16 Mountain Breezes at Three Different Sites: Salt Lake Valley, The Pyrenees and Guadarrama Mountain Range

Tuesday, 26 June 2018
New Mexico/Santa Fe Room/Portal (La Fonda on the Plaza)
Carlos Román-Cascón, Complutense University of Madrid, Madrid, Spain; and C. Yagüe, J. A. Arrillaga, M. Lothon, F. Lohou, E. R. Pardyjak, M. Sastre, G. Maqueda, and R. M. Inclán

Near-surface observational data from three different sites have been analyzed during periods of several months with the objective of performing robust statistics for the characterization of mountain breezes. These sites are located in the foothills of the Guadarrama mountains range (El Escorial, Spain), on a plateau close to The Pyrenees (Lannemezan, France) and within the Salt Lake Valley (Utah, US). A systematic algorithm has been used to automatically detect the katabatic and anabatic events at each site, based on the synoptic and local meteorological conditions. After their detection, these breezes have been studied and characterized by the changes observed in different near-surface micrometeorological variables. Special attention has been paid to the breeze effects on the surface turbulence fluxes and on the changes observed in CO2 and water vapor concentration during the development of these flows.
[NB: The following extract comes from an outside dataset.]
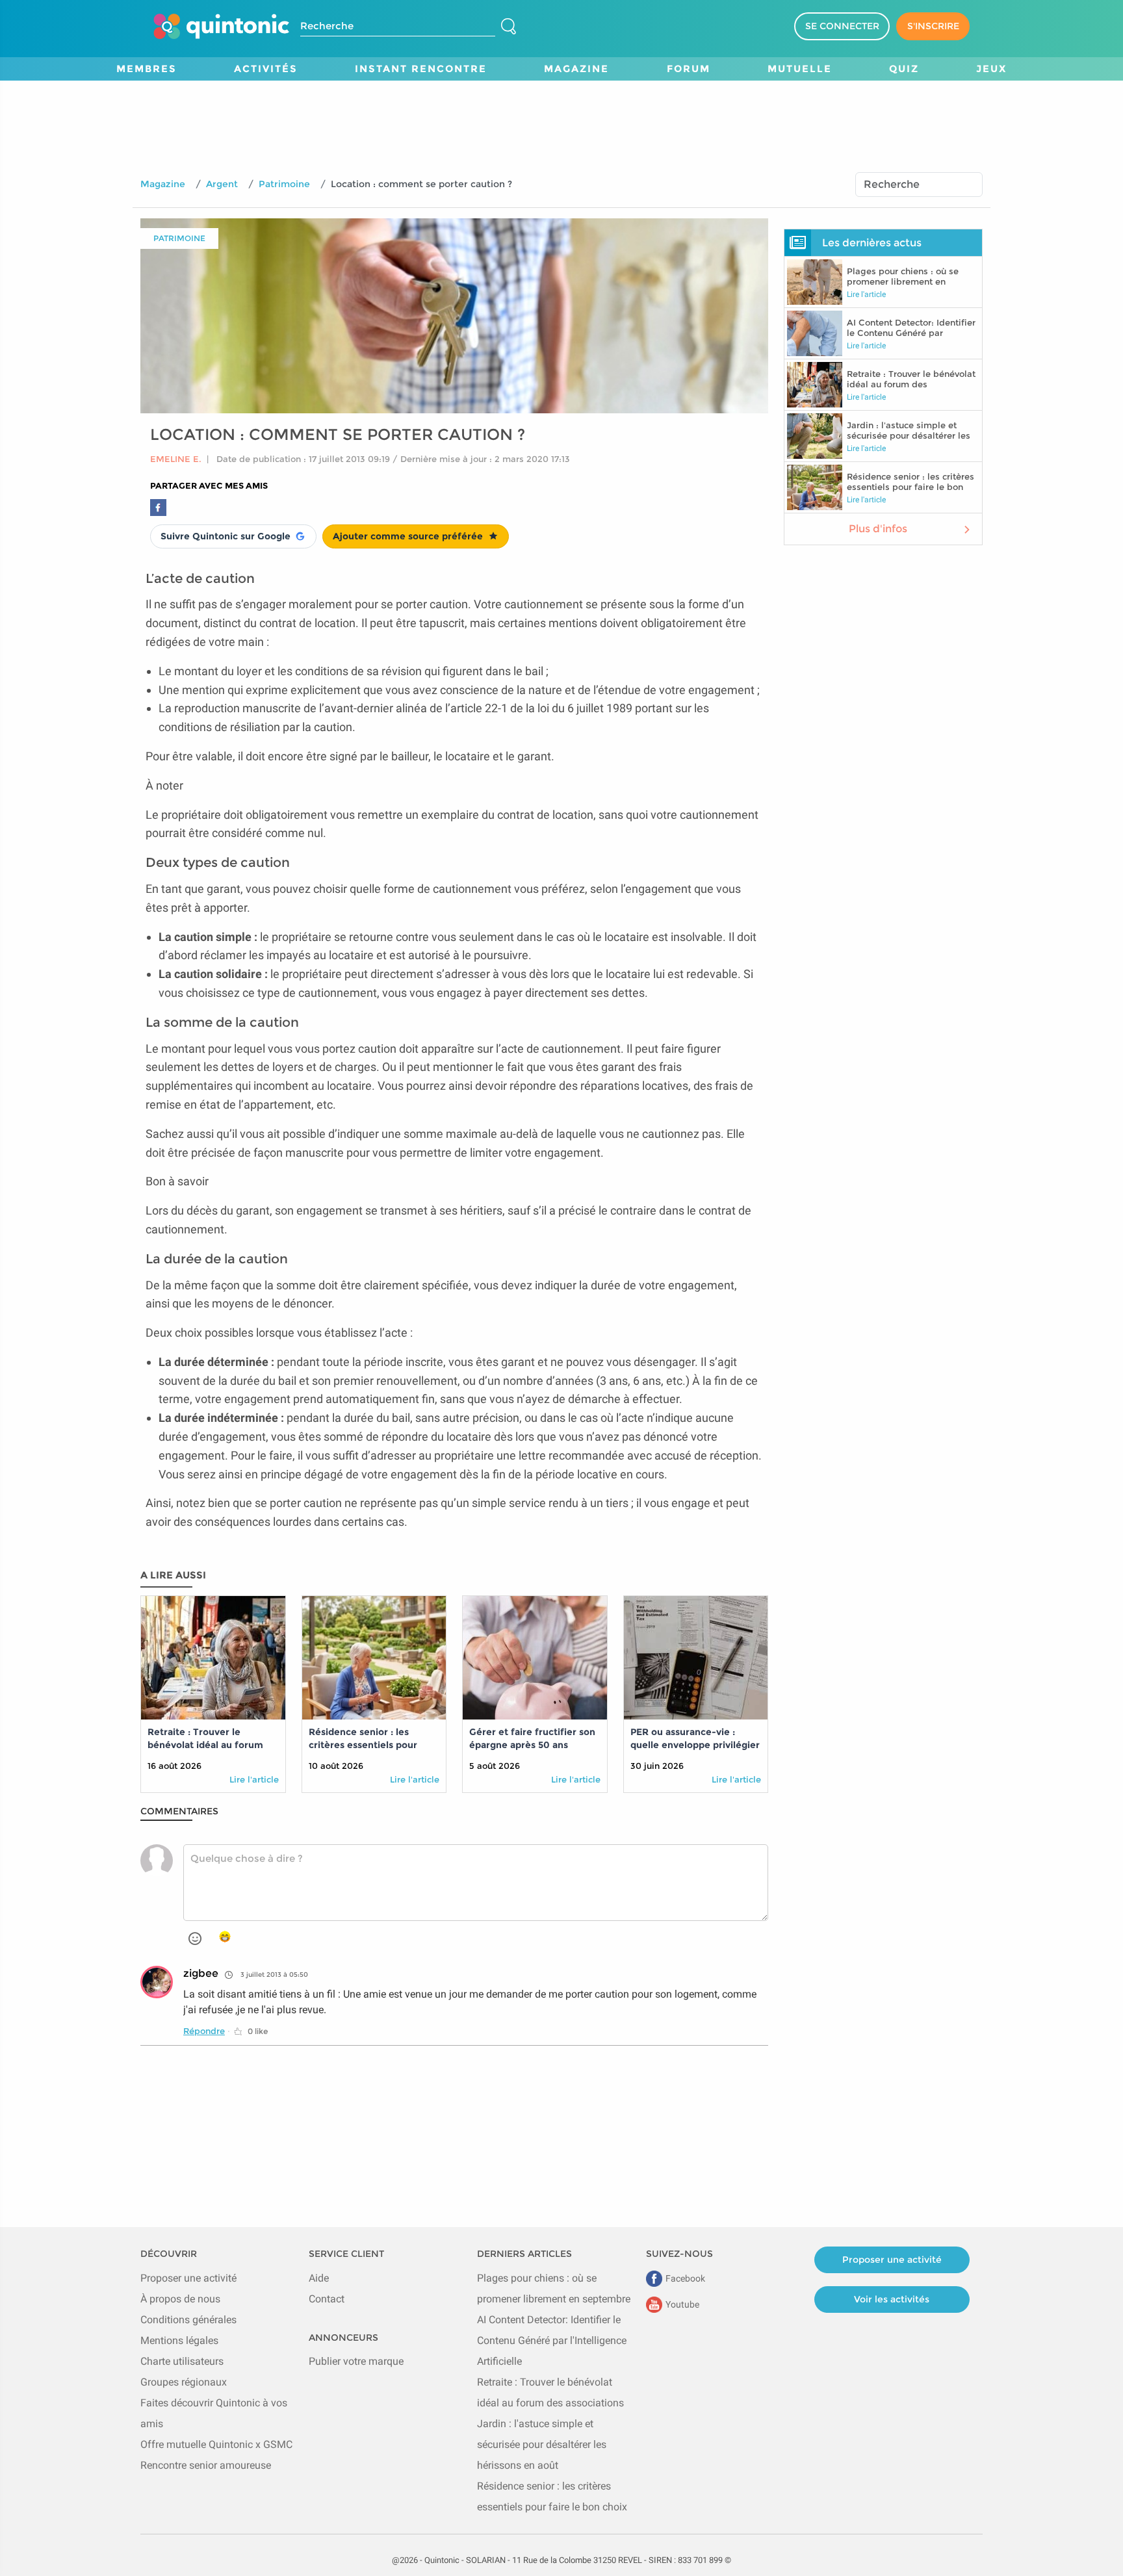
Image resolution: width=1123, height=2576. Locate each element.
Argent (222, 184)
The statistical description has been complemented with the detailed analysis of specific and representative case studies, in order to better illustrate how these systems are influencing the local conditions at the three sites. Although the analysis of differences between the three diverse sites is naturally a difficult task, the study of their similarity facilitates the establishment of more robust conclusions on meso-microscale interactions, as well as the definition of the characteristics and the impacts of these phenomena in the lower part of the planetary boundary layer.